### Information shown
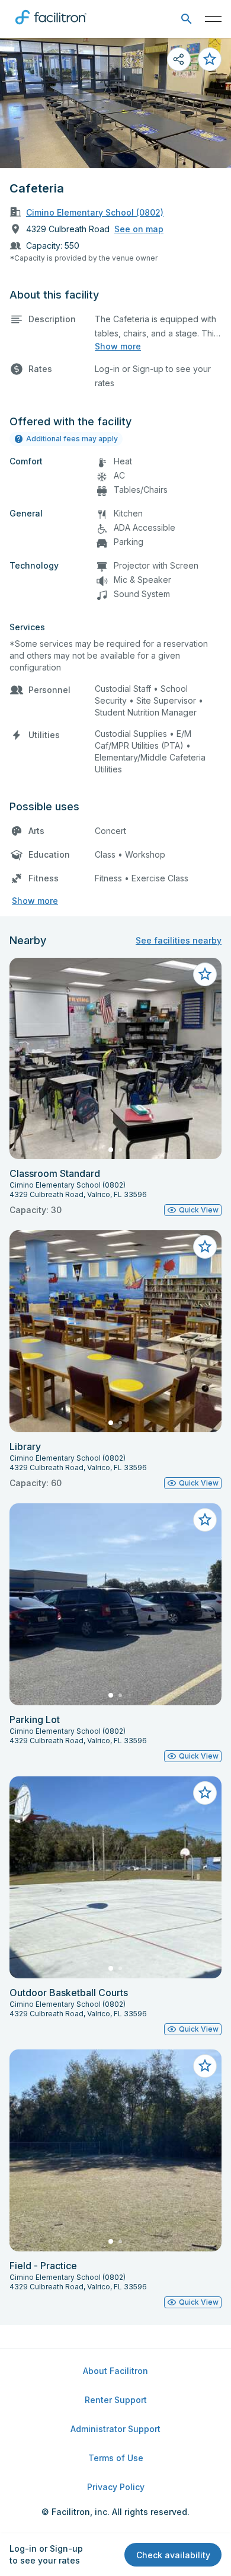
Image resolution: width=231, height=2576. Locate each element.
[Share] (179, 59)
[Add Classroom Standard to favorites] (205, 974)
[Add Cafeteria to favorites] (210, 59)
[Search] (186, 19)
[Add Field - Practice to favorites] (205, 2066)
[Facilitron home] (50, 27)
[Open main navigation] (213, 19)
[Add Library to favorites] (205, 1247)
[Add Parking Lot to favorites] (205, 1520)
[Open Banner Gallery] (115, 103)
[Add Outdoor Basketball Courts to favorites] (205, 1793)
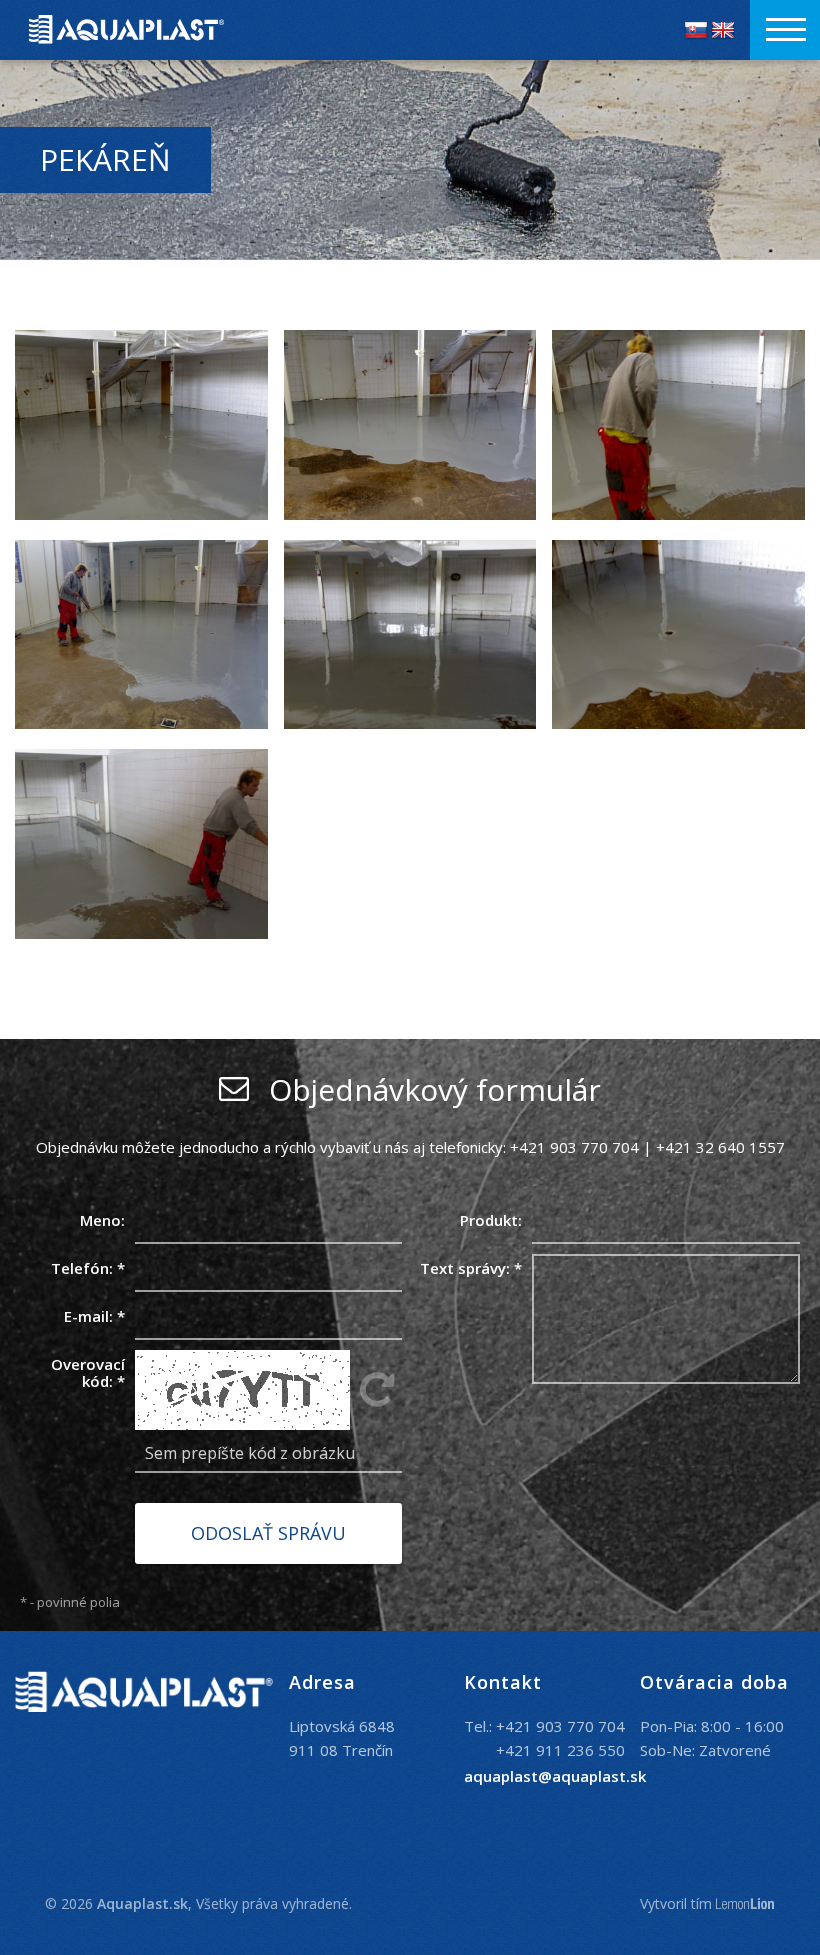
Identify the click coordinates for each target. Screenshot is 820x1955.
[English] (723, 30)
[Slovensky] (696, 30)
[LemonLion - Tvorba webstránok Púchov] (745, 1904)
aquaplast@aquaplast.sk (555, 1776)
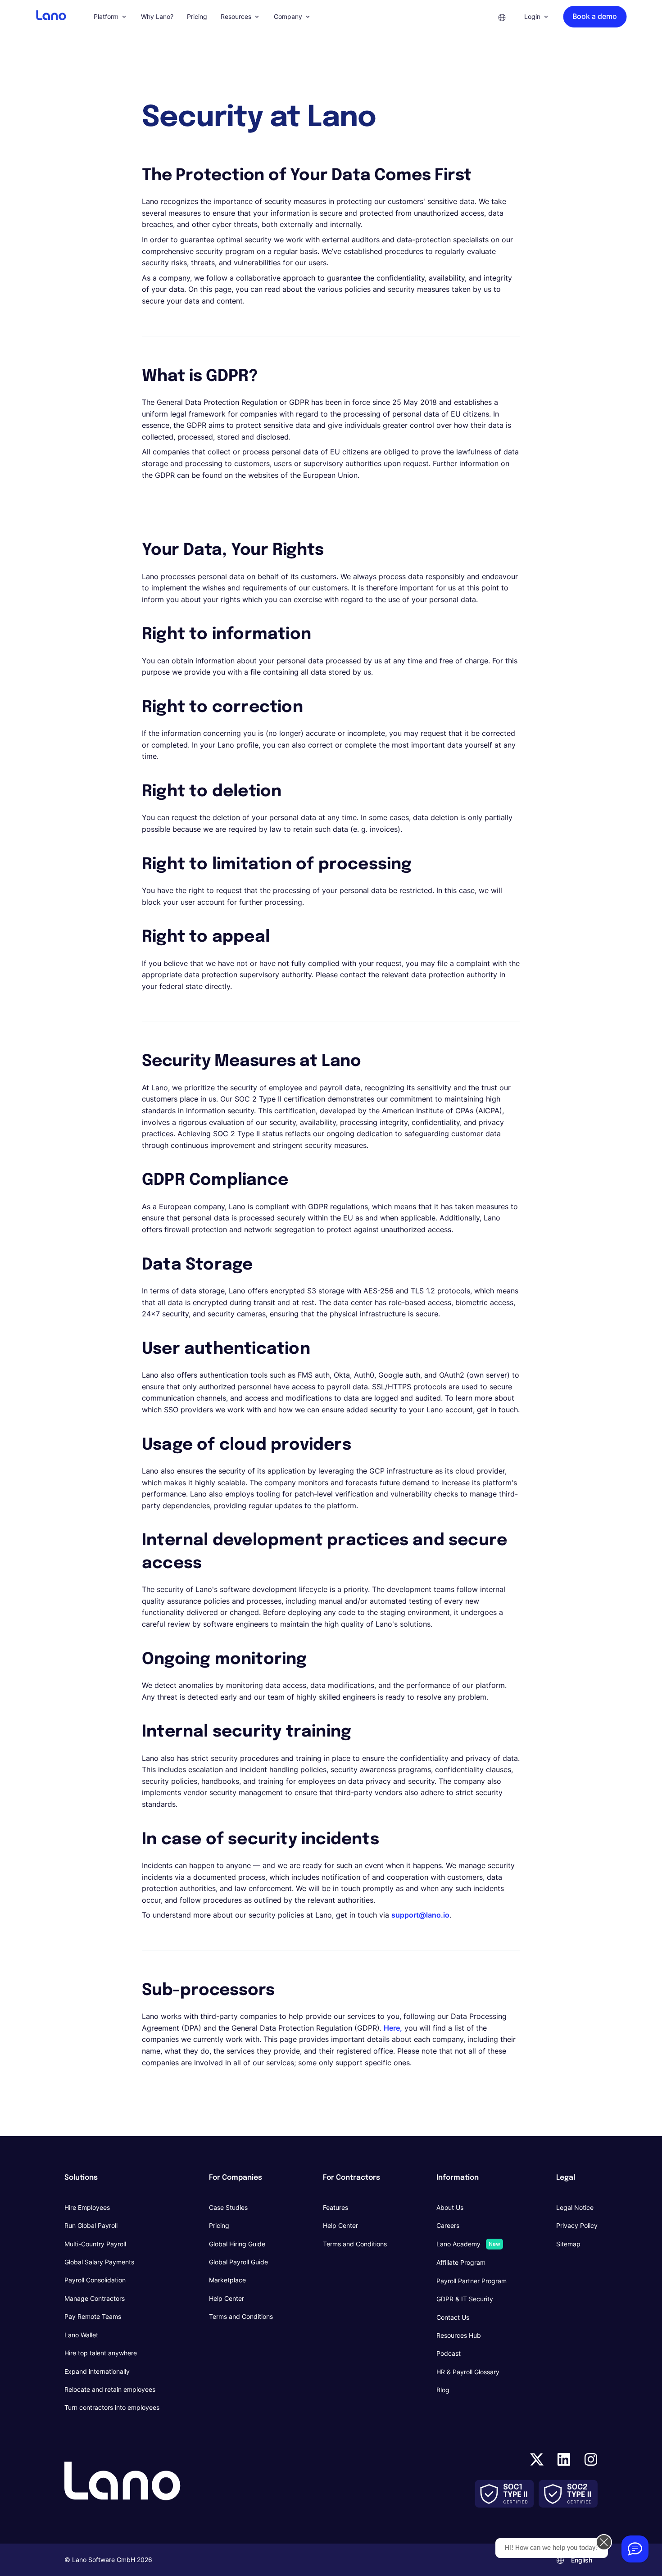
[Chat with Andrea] (634, 2548)
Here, (393, 2027)
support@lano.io (420, 1914)
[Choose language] (502, 17)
######
== Work instructions ==
Type out all of the records exactly, leaving out any picture.

== The completed task ==
Image resolution: width=231, height=2576. Locate each element.
[Share] (179, 59)
[Add Classroom Standard to favorites] (205, 974)
[Add Cafeteria to favorites] (210, 59)
[Search] (186, 19)
[Add Field - Practice to favorites] (205, 2066)
[Facilitron home] (50, 27)
[Open main navigation] (213, 19)
[Add Library to favorites] (205, 1247)
[Add Parking Lot to favorites] (205, 1520)
[Open Banner Gallery] (115, 103)
[Add Outdoor Basketball Courts to favorites] (205, 1793)
Identify the click coordinates for each target. Screenshot is 820x1955.
[English] (723, 30)
[Slovensky] (696, 30)
[LemonLion - Tvorba webstránok Púchov] (745, 1904)
aquaplast@aquaplast.sk (555, 1776)
[Chat with Andrea] (634, 2548)
Here, (393, 2027)
support@lano.io (420, 1914)
[Choose language] (502, 17)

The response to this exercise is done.